Kadhimi writes, “The "righteous jihad" concept that Sistani created is not open-ended. It is a means to an end, and linked to deflecting the IS danger. Once this threat is gone, the fatwa becomes invalid. At that point, the Iraqi state will have to deal with the period after the validity of Sistani’s fatwa, which it anticipates doing through the National Guard law, which is supposed to encompass volunteer fighters, as part of clear mechanisms for the next stages.
“One issue” in Israeli election
Ben Caspit writes this week that the March 17 Israeli elections are, “more than anything else, a referendum on the one and only issue: Prime Minister Benjamin Netanyahu. Yes or no, that is the question.”
Caspit continues, “The rest of the players in the Israeli political arena are also to be found in places they didn’t anticipate only a few months ago. Zionist Camp leader Isaac (Buji) Herzog, who could hardly garner 12 to 13 seats at the beginning (at the time, Netanyahu enjoyed at least 25 seats), now leads the polls. Overnight, Herzog became the alternative candidate and the prime minister’s only rival, a default to Netanyahu.
"The process that led to this political miracle was Herzog’s joining up with Tzipi Livni, head of the Hatnua Party. On a personal level, Livni became one of the most disliked politicians in Israel, mainly to the right. But the Herzog-Livni partnership jump-started the Zionist Camp campaign and gave it its first advance, its first leap forward that transformed the Zionist Camp into the only political alternative. Lapid, who did not invest enough energy in his persuasion efforts vis-a-vis Livni, can only regret it now. If Livni would have joined up with him, it is altogether likely that he (and she) would now be leading the polls, and not Herzog.”

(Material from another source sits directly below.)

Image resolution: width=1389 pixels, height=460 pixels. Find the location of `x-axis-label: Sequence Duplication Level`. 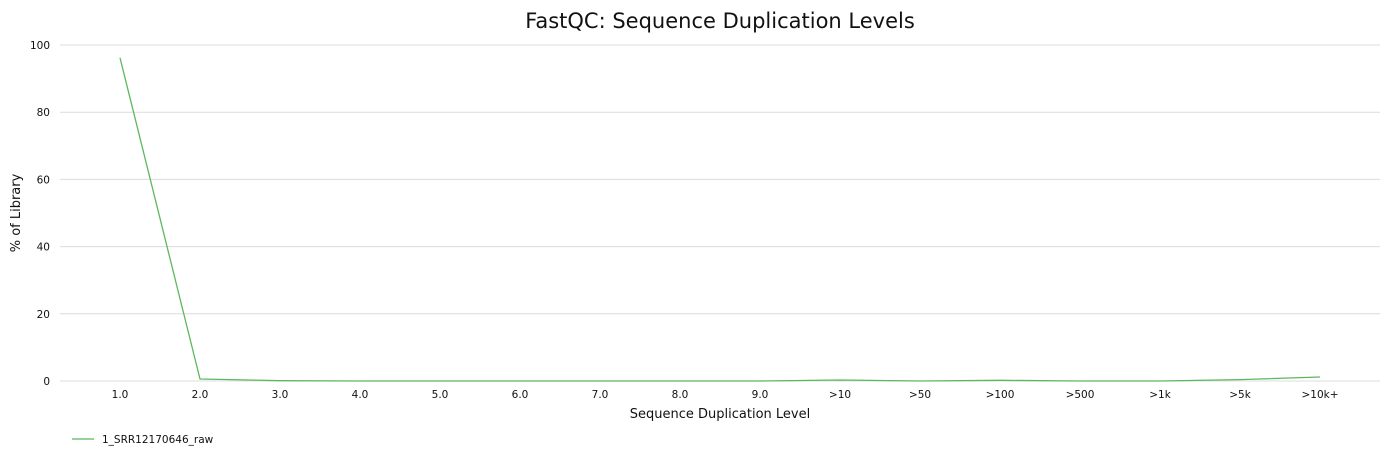

x-axis-label: Sequence Duplication Level is located at coordinates (720, 414).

Akiva Eldar reports that “Herzog, as well as Yesh Atid leader Yair Lapid, Kulanu leader Moshe Kahlon and even Foreign Minister Avigdor Liberman have been talking a lot in recent months about a regional arrangement that would include moderate Arab states in resolving the conflict. They have on their desks a study by the HaGal Hadash Institute pointing to significant public support for such an agreement. The extensive study, conducted for the Israel Peace Initiative organization, shows that 72% of respondents (Jews only) support a regional arrangement for ending the conflict that would lead to separation from the Palestinians and a two-state arrangement. Of those polled, 64% believe that a continued diplomatic freeze harms the security of the state and 60% are certain that a regional defense arrangement with Arab states on fighting terrorism and Iran would make Israel much safer.”
What is an Islamic feminist?
Can Islamist women be feminists? Al-Monitor’s series on Women in the Middle East examined the issue this week in a piece by Madawi Al-Rasheed. The series, which continues through the end of the month, shines a light on the ways that women in the region have found the means to assert their own identity.